Pasaje proporcionado
En el análisis político es inútil orillar los hechos, por mucho que estorben a nuestros deseos. Aquí ha habido dos hechos sucesivos de los que no se puede prescindir. El primero es que se produjo un golpe institucional que puso al Estado al borde del colapso. El segundo es que, desde junio del 18, el Gobierno de España ligó su subsistencia al apoyo de las fuerzas políticas que promovieron el golpe o lo respaldaron. Y todo indica que quien preside ese Gobierno se dispone a mantenerse en el poder con esos mismos apoyos. Simplemente, porque no tiene otros.

Esos dos hechos son el factor diferencial de España respecto a las demás democracias europeas. Sus efectos radiactivos han transformado el mapa político, han traído al escenario a la extrema derecha organizada, han alterado todas la estrategias y condicionan las alianzas presentes y futuras. El conflicto de Cataluña es nuestro Brexit: nada escapa a su poder destructivo.




No se trata aquí de si los liberales pueden pactar con los socialdemócratas, ojalá fuera esa la cuestión; más bien se trata de si un partido fundado para combatir al nacionalismo hegemónico en Cataluña está en condiciones (objetivas y subjetivas) de compartir gobierno con quien ha hecho de la connivencia con los nacionalistas la fuente de su poder. Tratar de eludir la respuesta no elimina la radical pertinencia de la pregunta.

Pedro Sánchez pudo haber evitado abrir ese dramático parteaguas entre fuerzas democráticas si, tras sacar a Rajoy de la Moncloa, hubiera convocado elecciones inmediatamente. Su empeño en prolongar su estancia en el poder sobre la explosiva alianza que lo alumbró ha tenido múltiples consecuencias nocivas: la más grave ha sido la quiebra del frente constitucional que se enfrentó al golpe del otoño del 17. Ha resultado funesto sustituir la solidez de aquella concertación por la descabellada aventura de actuar en solitario, con el único apoyo de una fuerza tan equívoca en esta materia (y en tantas otras) como Podemos. Sánchez ha abierto entre los partidos constitucionales el peor de los fosos, el de la desconfianza.

La segunda es que ha hecho reaparecer la vieja y ponzoñosa división entre la España centrífuga y la centrípeta. Y, además, ha arrastrado a su partido al campo de atracción de las fuerzas centrifugadoras, echando por la borda el virtuoso equilibrio que el PSOE representó durante décadas y sembrando el terreno para un cisma interno a medio plazo.

Solicitud planteada a
Reproduzca literalmente el fragmento del pasaje proporcionado que comienza con las palabras "Pedro Sánchez pudo" y termina con "de la desconfianza.".

Listado
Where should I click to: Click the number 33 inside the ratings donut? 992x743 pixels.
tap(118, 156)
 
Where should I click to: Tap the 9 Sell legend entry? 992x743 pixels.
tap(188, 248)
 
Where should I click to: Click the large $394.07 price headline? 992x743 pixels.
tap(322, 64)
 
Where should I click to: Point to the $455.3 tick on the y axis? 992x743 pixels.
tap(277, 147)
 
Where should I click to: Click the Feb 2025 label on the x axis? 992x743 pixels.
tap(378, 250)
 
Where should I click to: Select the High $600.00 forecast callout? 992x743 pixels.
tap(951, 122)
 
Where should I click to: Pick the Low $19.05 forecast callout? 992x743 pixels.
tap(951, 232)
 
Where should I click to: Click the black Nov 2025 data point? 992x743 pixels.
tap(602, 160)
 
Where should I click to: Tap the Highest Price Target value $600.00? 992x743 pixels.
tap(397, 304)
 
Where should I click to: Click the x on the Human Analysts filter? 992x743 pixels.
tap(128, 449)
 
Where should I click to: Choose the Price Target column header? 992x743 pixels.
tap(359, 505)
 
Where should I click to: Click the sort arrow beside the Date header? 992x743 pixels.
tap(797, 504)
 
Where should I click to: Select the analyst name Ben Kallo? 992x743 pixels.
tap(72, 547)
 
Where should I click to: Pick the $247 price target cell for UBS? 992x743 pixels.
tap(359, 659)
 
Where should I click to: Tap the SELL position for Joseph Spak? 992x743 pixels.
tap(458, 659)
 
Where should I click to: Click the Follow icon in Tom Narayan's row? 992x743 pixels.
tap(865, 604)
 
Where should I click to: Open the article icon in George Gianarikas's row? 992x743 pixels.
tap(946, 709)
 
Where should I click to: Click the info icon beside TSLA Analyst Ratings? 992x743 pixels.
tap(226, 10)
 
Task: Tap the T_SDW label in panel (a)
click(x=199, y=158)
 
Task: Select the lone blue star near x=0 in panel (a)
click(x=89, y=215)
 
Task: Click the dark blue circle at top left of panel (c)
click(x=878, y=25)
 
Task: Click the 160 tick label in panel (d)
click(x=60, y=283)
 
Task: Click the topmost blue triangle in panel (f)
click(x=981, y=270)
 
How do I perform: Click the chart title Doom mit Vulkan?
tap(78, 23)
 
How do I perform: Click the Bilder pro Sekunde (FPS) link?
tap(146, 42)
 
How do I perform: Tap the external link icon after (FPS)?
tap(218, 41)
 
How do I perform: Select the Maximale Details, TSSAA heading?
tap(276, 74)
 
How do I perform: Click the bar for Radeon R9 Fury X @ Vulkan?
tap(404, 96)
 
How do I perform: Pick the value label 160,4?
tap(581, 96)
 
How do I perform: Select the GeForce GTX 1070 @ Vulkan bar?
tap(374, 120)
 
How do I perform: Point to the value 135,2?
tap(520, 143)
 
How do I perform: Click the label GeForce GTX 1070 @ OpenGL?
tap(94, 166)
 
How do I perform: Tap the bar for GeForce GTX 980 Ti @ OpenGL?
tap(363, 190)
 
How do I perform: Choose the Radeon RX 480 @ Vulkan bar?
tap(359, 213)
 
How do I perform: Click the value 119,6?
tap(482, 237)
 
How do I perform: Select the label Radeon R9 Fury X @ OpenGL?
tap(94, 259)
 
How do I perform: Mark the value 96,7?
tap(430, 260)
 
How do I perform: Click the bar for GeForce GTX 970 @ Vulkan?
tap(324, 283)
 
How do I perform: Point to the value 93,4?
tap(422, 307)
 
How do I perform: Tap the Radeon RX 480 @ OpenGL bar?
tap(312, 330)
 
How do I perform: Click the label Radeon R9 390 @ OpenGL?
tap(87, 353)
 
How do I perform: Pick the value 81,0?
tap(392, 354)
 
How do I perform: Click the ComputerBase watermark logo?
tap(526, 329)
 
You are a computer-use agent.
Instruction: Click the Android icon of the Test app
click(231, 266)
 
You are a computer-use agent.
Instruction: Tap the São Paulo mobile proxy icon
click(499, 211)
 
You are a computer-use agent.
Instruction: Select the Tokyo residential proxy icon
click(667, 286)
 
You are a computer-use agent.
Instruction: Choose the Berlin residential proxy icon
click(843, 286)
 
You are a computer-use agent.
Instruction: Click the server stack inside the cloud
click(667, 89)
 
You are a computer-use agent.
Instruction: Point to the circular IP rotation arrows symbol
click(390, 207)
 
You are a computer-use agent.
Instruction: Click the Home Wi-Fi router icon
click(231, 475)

Solicitud planteada b
Presente como lista numerada, sin las líneas en blanco, únicamente la parte de los registros que empieza en la línea que contiene "Where should I click to: Click the Feb" y acaba en la que contiene "tap(276, 74)", ambas incluidas.

Respuesta correcta a
Pedro Sánchez pudo haber evitado abrir ese dramático parteaguas entre fuerzas democráticas si, tras sacar a Rajoy de la Moncloa, hubiera convocado elecciones inmediatamente. Su empeño en prolongar su estancia en el poder sobre la explosiva alianza que lo alumbró ha tenido múltiples consecuencias nocivas: la más grave ha sido la quiebra del frente constitucional que se enfrentó al golpe del otoño del 17. Ha resultado funesto sustituir la solidez de aquella concertación por la descabellada aventura de actuar en solitario, con el único apoyo de una fuerza tan equívoca en esta materia (y en tantas otras) como Podemos. Sánchez ha abierto entre los partidos constitucionales el peor de los fosos, el de la desconfianza.

Respuesta correcta b
1. Where should I click to: Click the Feb 2025 label on the x axis? 992x743 pixels.
2. tap(378, 250)
3. Where should I click to: Select the High $600.00 forecast callout? 992x743 pixels.
4. tap(951, 122)
5. Where should I click to: Pick the Low $19.05 forecast callout? 992x743 pixels.
6. tap(951, 232)
7. Where should I click to: Click the black Nov 2025 data point? 992x743 pixels.
8. tap(602, 160)
9. Where should I click to: Tap the Highest Price Target value $600.00? 992x743 pixels.
10. tap(397, 304)
11. Where should I click to: Click the x on the Human Analysts filter? 992x743 pixels.
12. tap(128, 449)
13. Where should I click to: Choose the Price Target column header? 992x743 pixels.
14. tap(359, 505)
15. Where should I click to: Click the sort arrow beside the Date header? 992x743 pixels.
16. tap(797, 504)
17. Where should I click to: Select the analyst name Ben Kallo? 992x743 pixels.
18. tap(72, 547)
19. Where should I click to: Pick the $247 price target cell for UBS? 992x743 pixels.
20. tap(359, 659)
21. Where should I click to: Tap the SELL position for Joseph Spak? 992x743 pixels.
22. tap(458, 659)
23. Where should I click to: Click the Follow icon in Tom Narayan's row? 992x743 pixels.
24. tap(865, 604)
25. Where should I click to: Open the article icon in George Gianarikas's row? 992x743 pixels.
26. tap(946, 709)
27. Where should I click to: Click the info icon beside TSLA Analyst Ratings? 992x743 pixels.
28. tap(226, 10)
29. Task: Tap the T_SDW label in panel (a)
30. click(x=199, y=158)
31. Task: Select the lone blue star near x=0 in panel (a)
32. click(x=89, y=215)
33. Task: Click the dark blue circle at top left of panel (c)
34. click(x=878, y=25)
35. Task: Click the 160 tick label in panel (d)
36. click(x=60, y=283)
37. Task: Click the topmost blue triangle in panel (f)
38. click(x=981, y=270)
39. How do I perform: Click the chart title Doom mit Vulkan?
40. tap(78, 23)
41. How do I perform: Click the Bilder pro Sekunde (FPS) link?
42. tap(146, 42)
43. How do I perform: Tap the external link icon after (FPS)?
44. tap(218, 41)
45. How do I perform: Select the Maximale Details, TSSAA heading?
46. tap(276, 74)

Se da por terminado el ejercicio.